**Instruction**
Take the records from the line with "Select the black" through the line with "[x=1336, y=33]", both included. Write those lines out again, swapping "creature card" for "monster card" and leaving everything else the same.

**Excerpted data**
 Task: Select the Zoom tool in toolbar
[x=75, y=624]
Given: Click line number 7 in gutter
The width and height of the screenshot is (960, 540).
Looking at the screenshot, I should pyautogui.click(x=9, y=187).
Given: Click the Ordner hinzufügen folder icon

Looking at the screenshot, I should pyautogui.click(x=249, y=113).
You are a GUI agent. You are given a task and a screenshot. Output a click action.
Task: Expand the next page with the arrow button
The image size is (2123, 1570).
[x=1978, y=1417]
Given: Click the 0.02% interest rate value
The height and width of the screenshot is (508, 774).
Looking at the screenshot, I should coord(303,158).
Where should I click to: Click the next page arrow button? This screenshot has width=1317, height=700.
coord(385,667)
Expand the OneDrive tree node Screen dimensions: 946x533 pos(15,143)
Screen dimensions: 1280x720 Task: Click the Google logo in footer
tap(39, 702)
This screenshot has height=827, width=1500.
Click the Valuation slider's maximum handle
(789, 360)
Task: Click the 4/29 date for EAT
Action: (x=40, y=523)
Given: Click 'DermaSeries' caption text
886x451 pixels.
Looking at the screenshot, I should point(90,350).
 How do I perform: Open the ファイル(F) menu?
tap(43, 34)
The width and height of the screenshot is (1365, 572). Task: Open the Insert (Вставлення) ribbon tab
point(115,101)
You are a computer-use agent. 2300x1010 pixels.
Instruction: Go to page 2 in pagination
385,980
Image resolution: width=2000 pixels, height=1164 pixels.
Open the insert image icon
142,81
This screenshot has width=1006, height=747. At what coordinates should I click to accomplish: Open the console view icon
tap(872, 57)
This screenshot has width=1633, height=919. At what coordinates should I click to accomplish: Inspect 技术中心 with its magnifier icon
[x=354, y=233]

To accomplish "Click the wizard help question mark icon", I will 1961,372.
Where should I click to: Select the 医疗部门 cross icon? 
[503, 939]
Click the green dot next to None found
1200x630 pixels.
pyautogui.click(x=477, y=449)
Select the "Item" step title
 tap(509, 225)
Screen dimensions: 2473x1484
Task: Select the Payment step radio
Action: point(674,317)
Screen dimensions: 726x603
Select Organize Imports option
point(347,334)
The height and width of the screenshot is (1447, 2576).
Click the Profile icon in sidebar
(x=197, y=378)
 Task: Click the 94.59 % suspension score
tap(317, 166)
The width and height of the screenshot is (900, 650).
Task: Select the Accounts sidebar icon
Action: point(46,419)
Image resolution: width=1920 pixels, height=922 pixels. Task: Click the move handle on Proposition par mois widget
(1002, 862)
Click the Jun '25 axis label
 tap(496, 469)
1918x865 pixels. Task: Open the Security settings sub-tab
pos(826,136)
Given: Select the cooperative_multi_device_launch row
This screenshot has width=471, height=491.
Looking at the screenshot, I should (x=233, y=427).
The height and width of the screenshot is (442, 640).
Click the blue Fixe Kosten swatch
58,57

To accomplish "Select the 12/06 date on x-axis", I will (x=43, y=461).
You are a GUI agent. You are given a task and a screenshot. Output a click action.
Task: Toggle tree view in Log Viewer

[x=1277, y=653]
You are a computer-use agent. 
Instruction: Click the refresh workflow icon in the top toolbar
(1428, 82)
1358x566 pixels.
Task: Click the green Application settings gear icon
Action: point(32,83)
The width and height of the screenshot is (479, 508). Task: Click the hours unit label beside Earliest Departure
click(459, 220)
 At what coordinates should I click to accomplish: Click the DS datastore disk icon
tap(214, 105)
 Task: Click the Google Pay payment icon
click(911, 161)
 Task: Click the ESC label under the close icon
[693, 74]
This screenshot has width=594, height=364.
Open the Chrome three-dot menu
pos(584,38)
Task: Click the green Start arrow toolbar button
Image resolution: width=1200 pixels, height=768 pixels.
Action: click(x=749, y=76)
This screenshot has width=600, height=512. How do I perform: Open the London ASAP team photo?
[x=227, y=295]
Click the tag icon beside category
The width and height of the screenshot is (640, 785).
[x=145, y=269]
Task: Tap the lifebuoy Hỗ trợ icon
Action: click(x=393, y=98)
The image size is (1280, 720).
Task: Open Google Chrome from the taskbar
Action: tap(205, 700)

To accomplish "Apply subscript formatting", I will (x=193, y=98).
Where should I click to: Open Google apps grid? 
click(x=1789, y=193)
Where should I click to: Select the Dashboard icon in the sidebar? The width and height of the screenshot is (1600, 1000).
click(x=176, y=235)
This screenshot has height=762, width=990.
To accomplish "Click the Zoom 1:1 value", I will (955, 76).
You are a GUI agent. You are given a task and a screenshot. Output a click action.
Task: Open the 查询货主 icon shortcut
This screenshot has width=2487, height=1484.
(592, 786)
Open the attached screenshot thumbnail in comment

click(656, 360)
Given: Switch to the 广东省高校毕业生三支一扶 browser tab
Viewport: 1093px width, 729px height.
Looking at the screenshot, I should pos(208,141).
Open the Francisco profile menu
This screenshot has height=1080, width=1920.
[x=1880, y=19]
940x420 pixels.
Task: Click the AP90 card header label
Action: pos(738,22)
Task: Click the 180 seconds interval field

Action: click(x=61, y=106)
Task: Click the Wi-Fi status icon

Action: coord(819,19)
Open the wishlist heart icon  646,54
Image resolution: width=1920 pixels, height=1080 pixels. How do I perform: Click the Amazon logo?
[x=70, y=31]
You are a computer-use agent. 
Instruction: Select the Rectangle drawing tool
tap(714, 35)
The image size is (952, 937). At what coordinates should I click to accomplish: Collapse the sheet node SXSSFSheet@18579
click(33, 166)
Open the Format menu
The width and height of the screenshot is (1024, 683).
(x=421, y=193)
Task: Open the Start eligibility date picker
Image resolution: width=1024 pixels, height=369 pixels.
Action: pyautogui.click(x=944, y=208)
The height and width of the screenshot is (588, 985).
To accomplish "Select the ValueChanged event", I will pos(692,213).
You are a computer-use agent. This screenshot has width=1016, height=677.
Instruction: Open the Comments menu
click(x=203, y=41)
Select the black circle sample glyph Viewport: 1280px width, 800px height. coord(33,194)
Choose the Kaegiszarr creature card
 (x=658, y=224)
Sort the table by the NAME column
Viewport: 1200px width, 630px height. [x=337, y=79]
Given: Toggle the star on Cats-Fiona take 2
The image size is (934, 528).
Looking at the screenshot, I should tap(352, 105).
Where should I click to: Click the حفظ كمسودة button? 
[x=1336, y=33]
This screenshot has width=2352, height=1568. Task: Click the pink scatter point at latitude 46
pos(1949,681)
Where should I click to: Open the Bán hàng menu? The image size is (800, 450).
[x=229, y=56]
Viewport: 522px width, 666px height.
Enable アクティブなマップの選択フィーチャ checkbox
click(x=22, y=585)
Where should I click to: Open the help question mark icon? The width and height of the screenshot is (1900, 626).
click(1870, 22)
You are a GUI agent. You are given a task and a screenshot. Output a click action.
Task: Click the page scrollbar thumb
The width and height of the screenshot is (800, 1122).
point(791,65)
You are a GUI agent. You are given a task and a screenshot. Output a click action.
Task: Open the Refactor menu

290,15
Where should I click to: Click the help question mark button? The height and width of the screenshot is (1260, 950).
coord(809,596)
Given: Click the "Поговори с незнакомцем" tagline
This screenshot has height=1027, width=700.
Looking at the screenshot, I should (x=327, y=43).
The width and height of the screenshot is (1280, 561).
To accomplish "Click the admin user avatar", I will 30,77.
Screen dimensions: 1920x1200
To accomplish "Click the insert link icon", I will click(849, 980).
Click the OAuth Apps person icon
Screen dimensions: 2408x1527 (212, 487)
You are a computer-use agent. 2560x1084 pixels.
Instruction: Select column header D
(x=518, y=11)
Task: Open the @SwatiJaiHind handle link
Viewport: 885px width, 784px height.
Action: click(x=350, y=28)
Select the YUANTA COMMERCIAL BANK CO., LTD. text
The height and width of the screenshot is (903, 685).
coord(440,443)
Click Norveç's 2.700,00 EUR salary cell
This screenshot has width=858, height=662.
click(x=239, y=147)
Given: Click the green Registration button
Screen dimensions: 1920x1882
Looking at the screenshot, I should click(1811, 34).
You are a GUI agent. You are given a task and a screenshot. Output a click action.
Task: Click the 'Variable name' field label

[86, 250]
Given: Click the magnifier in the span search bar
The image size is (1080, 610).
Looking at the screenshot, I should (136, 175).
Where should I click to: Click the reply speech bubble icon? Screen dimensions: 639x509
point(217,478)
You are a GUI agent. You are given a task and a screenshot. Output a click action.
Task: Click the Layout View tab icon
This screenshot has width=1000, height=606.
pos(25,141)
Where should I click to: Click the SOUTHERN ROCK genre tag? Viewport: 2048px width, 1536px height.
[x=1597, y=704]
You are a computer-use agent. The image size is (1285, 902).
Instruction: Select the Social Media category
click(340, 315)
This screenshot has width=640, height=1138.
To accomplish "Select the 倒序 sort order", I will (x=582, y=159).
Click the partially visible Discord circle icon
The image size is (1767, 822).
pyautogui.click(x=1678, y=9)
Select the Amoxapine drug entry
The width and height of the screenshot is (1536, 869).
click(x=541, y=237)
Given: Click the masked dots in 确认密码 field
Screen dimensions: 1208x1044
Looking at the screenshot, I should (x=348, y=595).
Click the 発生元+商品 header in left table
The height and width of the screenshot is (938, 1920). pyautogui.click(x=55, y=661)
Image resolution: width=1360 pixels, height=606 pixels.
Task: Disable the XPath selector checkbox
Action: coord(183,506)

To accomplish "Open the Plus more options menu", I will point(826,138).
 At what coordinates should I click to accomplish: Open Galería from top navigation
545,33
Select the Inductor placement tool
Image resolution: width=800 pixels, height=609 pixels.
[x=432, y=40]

**Answer to this exercise**
Select the black circle sample glyph Viewport: 1280px width, 800px height. coord(33,194)
Choose the Kaegiszarr monster card
 (x=658, y=224)
Sort the table by the NAME column
Viewport: 1200px width, 630px height. [x=337, y=79]
Given: Toggle the star on Cats-Fiona take 2
The image size is (934, 528).
Looking at the screenshot, I should tap(352, 105).
Where should I click to: Click the حفظ كمسودة button? 
[x=1336, y=33]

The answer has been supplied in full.